Abbiamo preso integralmente questo brano da Gianni Pieropan  “1916 Le montagne scottano”,  perché non solo fornisce un’immagine fedele della zona del Novegno - Monte Giove con quelle caratteristiche ambientali che non è dato scorgere dal basso, ma anche perché ci dice che da qualunque parte lo si osservi, il gruppo Novegno-Priaforà dà esatta l’impressione di costituire un estremo e cospicuo baluardo verso la pianura vicentina, come in effetti avvenne durante l’offensiva austriaca di primavera 1916 che va sotto il nome di Strafexpedition.
Dal punto di vista storico, gli avvenimenti accaduti fra il 30 maggio e il 12 giugno 1916 in questa ristretta zona (Torre di Vaccaresse – Passo Campedello – Monte Giove ) sono forse ancora più importanti di quelli successi nei vicini Conca di Arsiero – Altopiano di Asiago : ma, mentre delle altre zone investite dalla Strafexpedition esistono buone opere descrittive sia di carattere alpinistico che turistico (e in effetti quelle zone, vedi l’Altopiano di Asiago, sono più frequentate e più usufruite dai flussi turistici), nulla di tutto ciò è rintracciabile per il Novegno e il Priaforà, montagne tagliate fuori ancor oggi dalle correnti turistiche.
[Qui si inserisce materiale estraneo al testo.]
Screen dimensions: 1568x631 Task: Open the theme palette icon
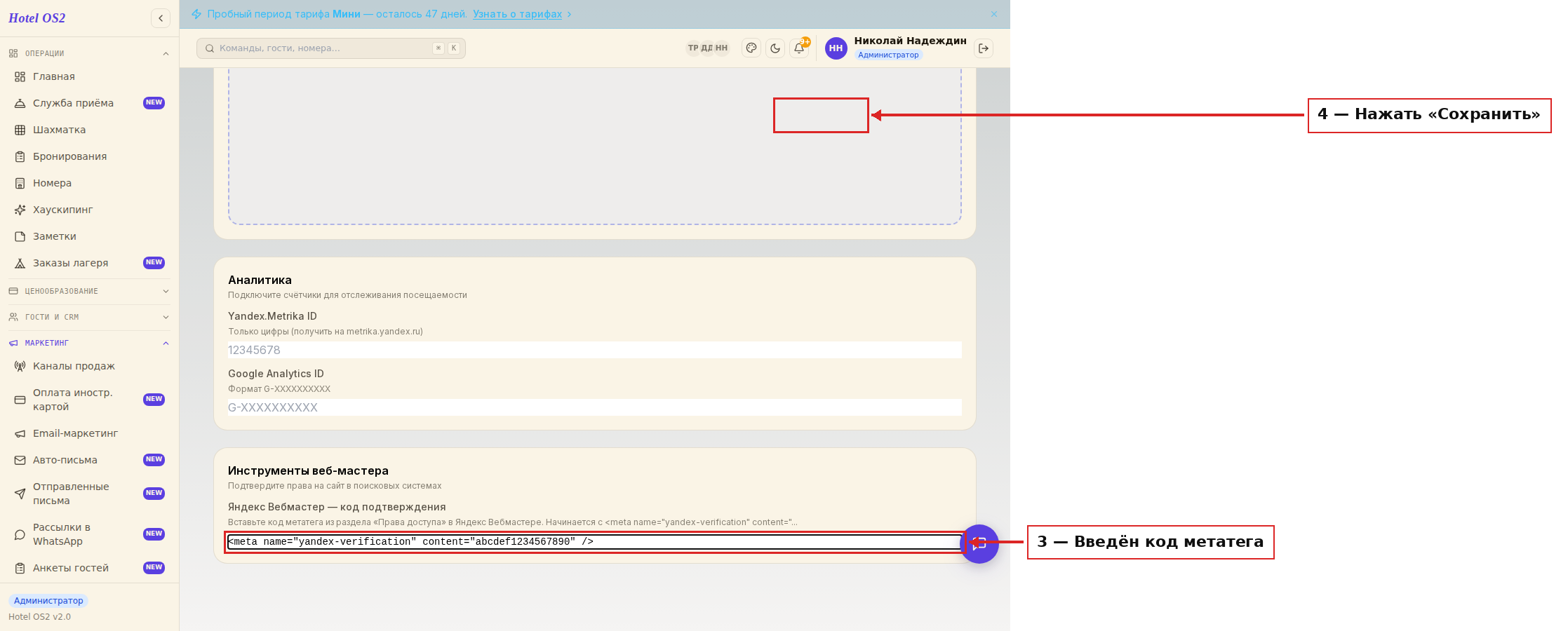point(751,48)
Noi siamo stati lassù : accompagnati da Paolo Bellotto e dalla Sig.ra Maura ― che voglio qui ringraziare ancora una volta ― in una splendida giornata novembrina con cielo azzurrissimo e un’aria frizzante e pulita, abbiamo risalito le vecchie mulattiere di guerra, siamo entrati nell’osservatorio Sailer che vigilava la conca di Arsiero, abbiamo sostato nel luogo dove cadde il maggiore degli Alpini Tito Caporali, cui è dedicata una lapide ed un altare, per poi arrampicarci sul M. Giove e scendere al Passo Campedello.
Di quei giorni non è rimasto molto : un po’ per l’inesorabile trascorrere del tempo, un po’ per l’avanzare di una vegetazione sempre più folta e infestante, e un pò anche per l’incuria e la noncuranza di chi dovrebbe vigilare e curare quelle zone.
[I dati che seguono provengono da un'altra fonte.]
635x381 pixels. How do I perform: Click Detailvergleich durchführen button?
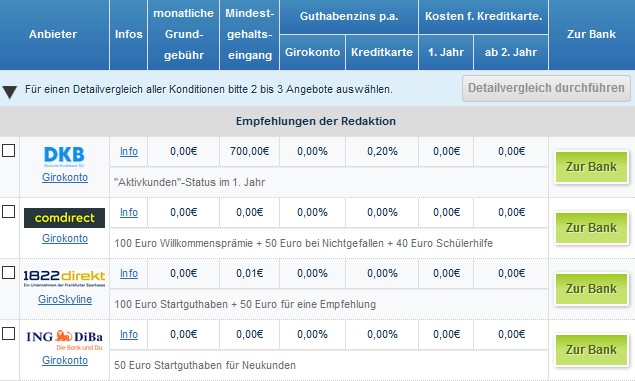pyautogui.click(x=546, y=88)
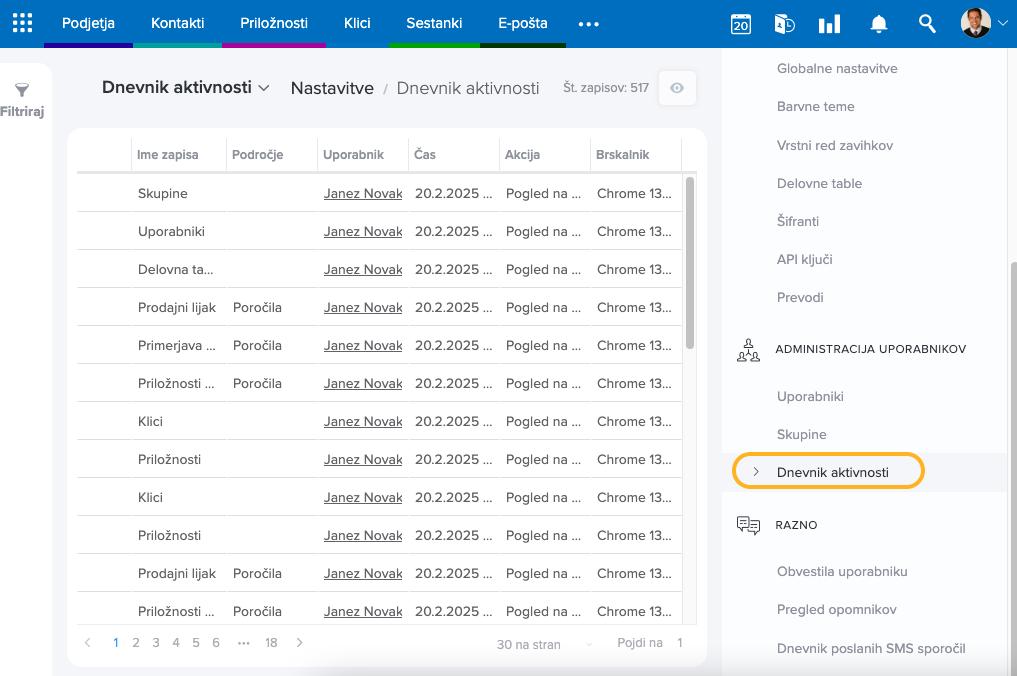This screenshot has height=676, width=1017.
Task: Click the next page arrow
Action: pos(300,643)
Del famoso “trincerone di M. Giove”, scavato dagli alpini in una sola notte per difendersi dagli attacchi austriaci, e immortalato in numerose foto di guerra, è rimasta una vaga traccia che chi non sa, non riconosce; i resti del cimitero di guerra, lì vicino, non sono neppure indicati; sono rimasti, è vero, i trinceramenti in roccia, le opere fortificate in cemento, i formidabili capisaldi del Priaforà e della Torre di Vaccaresse, che si offrono muti all’interesse dei visitatori : ma ci vorrebbe un adeguato percorso storico che li valorizzasse e facesse comprendere quale fosse l’importanza attribuita al settore Novegno - Priaforà - M.Giove.
Per essere quelle posizioni quasi subito diventate settore di retrovia, non più coinvolte nell’ulteriore andamento della guerra, un velo di dimenticanza più fitta del consueto si è steso su eventi che però, ad un certo momento, per quasi due settimane, assunsero un’importanza veramente decisiva.
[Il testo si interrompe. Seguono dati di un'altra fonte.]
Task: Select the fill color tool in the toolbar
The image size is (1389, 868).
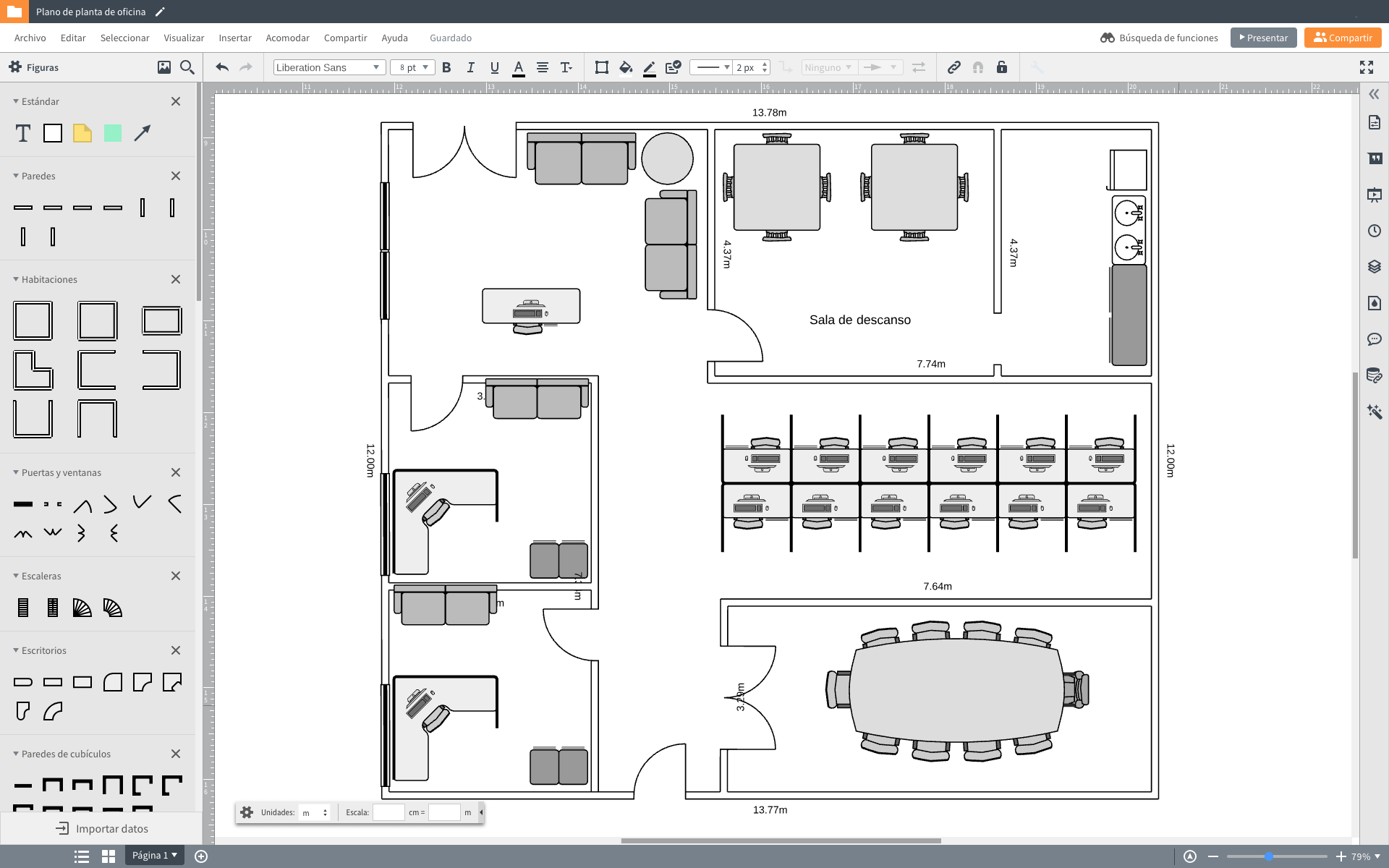Action: (x=626, y=67)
Infatti, proprio lì si concluse l’offensiva austriaca ; e il colonnello Kurt Schneller, dello Stato maggiore austriaco, autore del piano operativo contro l’Italia, nel suo diario di guerra scrisse : “Mancò un soffio… la pianura era si può dire a portata di mano, ma mancò lo slancio e la decisione”.
In effetti, nei giorni 12 e 13 giugno 1916 i Kaiserjager, sostenuti da una poderosa massa di artiglieria, attaccarono più e più volte quelle posizioni, ma gli italiani non mollano d’un palmo, la loro difesa appare insuperabile, ed il nemico deve ripiegare. Anche la sua artiglieria, trainata lassù con sforzi colossali per l’assoluta mancanza di strade adeguate, deve rassegnarsi, il tiro va man mano calando, per poi affievolirsi e tacere. Una tabella storica (e con indicazioni sbagliate…) che si trova vicino al monumento eretto al Passo che ricorda i reparti combattenti, ricorda anche che sulle contese posizioni la sera ormai imminente stende un’effimera pace, pietosamente coprendo le tragiche testimonianze della battaglia : non un prigioniero gli italiani hanno lasciato in mano al nemico, i 250 dispersi accertati sono stati perciò ridotti ad irriconoscibili brandelli dall’artiglieria austriaca.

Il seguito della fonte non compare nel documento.